All other income is accounted on accrual basis. Dividend income is
accounted on cash basis.
4. Fixed Assets
(i) Tangible fixed assets
Tangible fixed assets are stated at cost, less accumulated depreciation
and impairment losses, if any. Cost comprises the purchase price and
any attributable cost of bringing the asset to its working condition
for its intended use. Any trade discounts and rebates are deducted in
arriving at the purchase price. Borrowing costs directly attributable
to acquisition of fixed assets which take substantial period of time to
get ready for its intended use are also included to the extent they
relate to the period till such assets are ready to be put to use.
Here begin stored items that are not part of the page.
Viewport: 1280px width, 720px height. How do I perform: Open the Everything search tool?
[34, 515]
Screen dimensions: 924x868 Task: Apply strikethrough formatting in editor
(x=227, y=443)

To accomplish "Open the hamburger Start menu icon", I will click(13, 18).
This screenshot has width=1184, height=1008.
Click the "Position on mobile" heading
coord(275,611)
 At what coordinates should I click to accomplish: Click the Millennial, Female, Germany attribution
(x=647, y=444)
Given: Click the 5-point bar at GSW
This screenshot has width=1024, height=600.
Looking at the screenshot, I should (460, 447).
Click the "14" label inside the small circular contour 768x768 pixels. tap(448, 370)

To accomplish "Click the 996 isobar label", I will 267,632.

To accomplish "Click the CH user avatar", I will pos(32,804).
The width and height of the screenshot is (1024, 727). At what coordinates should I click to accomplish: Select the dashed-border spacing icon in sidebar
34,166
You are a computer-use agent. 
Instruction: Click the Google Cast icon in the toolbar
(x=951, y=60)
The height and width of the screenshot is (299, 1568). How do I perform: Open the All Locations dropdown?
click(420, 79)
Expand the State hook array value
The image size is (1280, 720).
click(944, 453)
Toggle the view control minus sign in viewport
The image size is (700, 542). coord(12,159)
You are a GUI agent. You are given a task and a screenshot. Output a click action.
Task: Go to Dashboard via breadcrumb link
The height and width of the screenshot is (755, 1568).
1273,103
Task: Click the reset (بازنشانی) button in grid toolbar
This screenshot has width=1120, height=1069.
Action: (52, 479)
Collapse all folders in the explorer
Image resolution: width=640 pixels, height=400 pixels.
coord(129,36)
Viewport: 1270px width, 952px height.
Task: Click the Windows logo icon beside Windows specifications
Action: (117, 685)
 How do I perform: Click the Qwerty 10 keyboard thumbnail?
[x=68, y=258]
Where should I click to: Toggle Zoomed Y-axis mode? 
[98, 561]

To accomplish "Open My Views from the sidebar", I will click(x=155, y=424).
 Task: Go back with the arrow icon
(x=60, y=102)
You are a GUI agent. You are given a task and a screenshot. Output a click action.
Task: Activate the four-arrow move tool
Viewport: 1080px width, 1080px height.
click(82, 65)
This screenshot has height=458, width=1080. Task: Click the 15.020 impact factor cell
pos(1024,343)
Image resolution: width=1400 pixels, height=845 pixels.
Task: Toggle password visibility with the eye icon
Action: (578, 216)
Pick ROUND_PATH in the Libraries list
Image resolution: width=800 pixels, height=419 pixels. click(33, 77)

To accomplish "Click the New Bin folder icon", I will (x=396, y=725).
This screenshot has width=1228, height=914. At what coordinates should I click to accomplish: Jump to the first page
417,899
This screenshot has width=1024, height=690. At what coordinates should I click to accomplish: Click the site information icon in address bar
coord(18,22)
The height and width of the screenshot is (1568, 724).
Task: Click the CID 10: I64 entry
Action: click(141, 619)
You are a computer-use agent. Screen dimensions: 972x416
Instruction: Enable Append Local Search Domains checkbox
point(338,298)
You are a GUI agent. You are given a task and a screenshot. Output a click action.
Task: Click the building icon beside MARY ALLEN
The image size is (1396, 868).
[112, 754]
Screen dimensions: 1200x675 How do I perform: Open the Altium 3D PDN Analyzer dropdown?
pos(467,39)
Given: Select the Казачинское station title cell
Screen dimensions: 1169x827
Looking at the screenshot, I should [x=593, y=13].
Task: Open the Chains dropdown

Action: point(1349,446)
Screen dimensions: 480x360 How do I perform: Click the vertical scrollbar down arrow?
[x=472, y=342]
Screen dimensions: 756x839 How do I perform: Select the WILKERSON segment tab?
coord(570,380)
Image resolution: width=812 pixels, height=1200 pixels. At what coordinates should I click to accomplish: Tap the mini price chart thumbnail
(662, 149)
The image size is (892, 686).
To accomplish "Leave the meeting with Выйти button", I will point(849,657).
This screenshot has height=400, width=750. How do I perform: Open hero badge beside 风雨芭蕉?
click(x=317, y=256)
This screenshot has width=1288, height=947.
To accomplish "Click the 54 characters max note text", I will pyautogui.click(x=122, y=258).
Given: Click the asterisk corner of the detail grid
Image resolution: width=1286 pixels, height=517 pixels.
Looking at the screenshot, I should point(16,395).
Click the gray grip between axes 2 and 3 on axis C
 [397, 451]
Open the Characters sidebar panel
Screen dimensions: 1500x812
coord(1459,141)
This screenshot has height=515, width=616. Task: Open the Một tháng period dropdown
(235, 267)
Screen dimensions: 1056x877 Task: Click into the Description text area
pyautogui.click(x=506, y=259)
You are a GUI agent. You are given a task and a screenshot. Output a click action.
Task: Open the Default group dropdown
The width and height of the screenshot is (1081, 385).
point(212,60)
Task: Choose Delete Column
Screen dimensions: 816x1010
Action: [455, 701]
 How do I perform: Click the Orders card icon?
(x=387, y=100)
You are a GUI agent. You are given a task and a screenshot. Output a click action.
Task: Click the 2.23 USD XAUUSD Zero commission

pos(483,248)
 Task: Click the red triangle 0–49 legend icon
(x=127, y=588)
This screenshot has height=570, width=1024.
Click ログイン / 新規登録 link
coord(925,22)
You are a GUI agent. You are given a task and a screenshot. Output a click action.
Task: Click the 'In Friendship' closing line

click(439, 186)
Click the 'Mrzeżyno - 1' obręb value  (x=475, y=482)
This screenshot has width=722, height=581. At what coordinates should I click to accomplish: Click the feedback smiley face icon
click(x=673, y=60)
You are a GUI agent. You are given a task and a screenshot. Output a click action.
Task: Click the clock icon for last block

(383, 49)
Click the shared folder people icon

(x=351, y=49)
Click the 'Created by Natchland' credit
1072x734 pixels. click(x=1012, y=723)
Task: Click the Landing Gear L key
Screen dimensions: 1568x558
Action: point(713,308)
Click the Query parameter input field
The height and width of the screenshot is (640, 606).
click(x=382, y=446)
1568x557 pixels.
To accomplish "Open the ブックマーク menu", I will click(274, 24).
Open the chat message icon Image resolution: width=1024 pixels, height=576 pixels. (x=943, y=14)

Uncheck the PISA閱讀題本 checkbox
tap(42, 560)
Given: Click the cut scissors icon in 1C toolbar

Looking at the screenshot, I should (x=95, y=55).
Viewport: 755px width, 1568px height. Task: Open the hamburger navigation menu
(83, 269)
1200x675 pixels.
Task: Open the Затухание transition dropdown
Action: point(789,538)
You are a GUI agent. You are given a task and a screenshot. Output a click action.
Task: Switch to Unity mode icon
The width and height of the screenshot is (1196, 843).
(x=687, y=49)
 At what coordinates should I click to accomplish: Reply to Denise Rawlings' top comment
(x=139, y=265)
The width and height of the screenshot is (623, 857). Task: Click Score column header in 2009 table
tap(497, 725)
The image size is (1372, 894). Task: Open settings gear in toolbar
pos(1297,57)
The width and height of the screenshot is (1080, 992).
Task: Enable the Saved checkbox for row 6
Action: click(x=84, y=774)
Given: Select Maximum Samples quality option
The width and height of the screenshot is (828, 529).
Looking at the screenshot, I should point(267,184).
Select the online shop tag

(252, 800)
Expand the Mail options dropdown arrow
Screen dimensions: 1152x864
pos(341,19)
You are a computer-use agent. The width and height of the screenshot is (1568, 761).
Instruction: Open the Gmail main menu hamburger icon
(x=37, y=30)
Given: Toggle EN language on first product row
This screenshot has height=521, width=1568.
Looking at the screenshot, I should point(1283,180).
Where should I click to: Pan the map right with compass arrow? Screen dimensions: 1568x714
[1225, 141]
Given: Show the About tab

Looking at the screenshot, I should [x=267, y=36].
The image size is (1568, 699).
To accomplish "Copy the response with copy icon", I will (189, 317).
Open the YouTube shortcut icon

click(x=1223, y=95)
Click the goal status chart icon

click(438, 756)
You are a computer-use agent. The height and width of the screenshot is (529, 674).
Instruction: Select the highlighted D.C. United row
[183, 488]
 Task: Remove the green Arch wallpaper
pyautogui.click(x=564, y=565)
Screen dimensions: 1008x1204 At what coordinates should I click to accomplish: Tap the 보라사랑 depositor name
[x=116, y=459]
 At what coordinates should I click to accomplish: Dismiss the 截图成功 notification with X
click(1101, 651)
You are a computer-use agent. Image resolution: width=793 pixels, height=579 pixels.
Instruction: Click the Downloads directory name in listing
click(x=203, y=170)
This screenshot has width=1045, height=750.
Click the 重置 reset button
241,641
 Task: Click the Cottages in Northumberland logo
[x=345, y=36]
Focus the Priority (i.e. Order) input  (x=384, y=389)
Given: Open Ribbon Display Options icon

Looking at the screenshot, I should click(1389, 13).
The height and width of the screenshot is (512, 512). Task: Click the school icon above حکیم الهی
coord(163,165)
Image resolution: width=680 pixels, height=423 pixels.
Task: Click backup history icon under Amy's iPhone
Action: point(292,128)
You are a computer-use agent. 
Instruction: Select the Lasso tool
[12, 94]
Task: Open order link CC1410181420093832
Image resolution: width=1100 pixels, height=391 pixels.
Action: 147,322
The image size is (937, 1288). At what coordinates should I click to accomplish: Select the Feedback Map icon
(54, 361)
(ii) Intangible fixed assets
Intangible assets acquired separately are measured on initial
recognition at cost. Following initial recognition, intangible assets
are carried at cost less accumulated amortization and accumulated
impairment losses, if any. Intangible assets are amortized on a basis
which is estimated to be the useful life of the asset.
5. Depreciation
Depreciation has been provided on Written down Value Method at the
rates and in the manner prescribed in Schedule XIV of the Companies
Act, 1956 on pro-rata basis from the date assets have been put to use.
6. Impairment of assets
Assets are reviewed for impairment whenever events or changes in
circumstances indicate that the carrying amount may not be recoverable.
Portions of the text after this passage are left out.